Petrol and diesel prices touched record levels over the weekend with petrol selling at ₹74.40 a litre, the highest it’s been under the current government’s tenure and diesel at ₹65.65, largely due to rising global crude oil prices but also on high excise duty on the fuels.
How are oil prices behaving?
Crude oil prices rose at a scorching 24% in the first three months of 2018 before hitting a 40-month high in April following a decline in global inventories, largely caused by the production cuts by the Organisation of Petroleum Exporting Countries (OPEC) members and also by geopolitical tensions in West Asia.
Agencies such as Crisil Research expect crude oil prices to settle at about $70 a barrel during the calendar year of 2018, representing a 27% increase over last year’s level. As a consequence, India’s oil import bill is expected to balloon by about 26% to ₹6.5 lakh crore in FY19.
What is the impact of taxes?
The other aspect has to do with the excise duty on petrol and diesel, imposed by the government, which has risen sharply over the last few years. According to data with the Petroleum Planning and Analysis Cell of the Ministry of Petroleum and Natural Gas, the excise duty on branded petrol is ₹20.66 a litre or almost 28% of the total price of the fuel. This proportion is 27% for branded diesel.

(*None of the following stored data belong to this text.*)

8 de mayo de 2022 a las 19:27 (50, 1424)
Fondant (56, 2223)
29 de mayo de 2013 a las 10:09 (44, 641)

“Excise duties have risen significantly since 2013-14, accounting for 22-25% of the retail prices of petrol and diesel respectively, compared with 12-15% earlier when crude prices were at similar levels,” Crisil had said.
What can be done?
The advantage of linking domestic fuel prices to the global oil market, as India has done, is that oil marketing companies (OMCs) are no longer forced to sell fuel at subsidised rates. But on the flip side, as can be seen now, is that the consumer is forced to buy fuel at high prices when global price levels are elevated. So, one thing the government can do, and which it is reportedly considering doing, is to ask the OMCs to refrain from passing on the higher oil prices to consumers. In other words, this would represent a return to the previous subsidy regime, albeit somewhat better. “If crude price hikes are not allowed to be largely passed on to consumers, the marketing margins of OMCs will decline by 80 paise to ₹1 per litre,” Rahul Prithiani, director, Crisil Research said in the report. “However, that would still be better than the ₹1-1.5 per litre margins they have earned historically.”
Is that all?
The government can always reduce the excise duty on petrol and diesel thereby earning a lower revenue but at least easing some burden on the consumers. However, Petroleum Minister Dharmendra Pradhan recently made it clear that the government had no plans to cut the levy as it needed revenue for “developmental needs.” “Centre and States bank on tax revenues to meet developmental needs. Forty-two per cent of collections from excise duty (on petrol and diesel) goes to States and out of the remaining, 60% is used to fund Centre’s share in development schemes in States,” Mr. Pradhan said.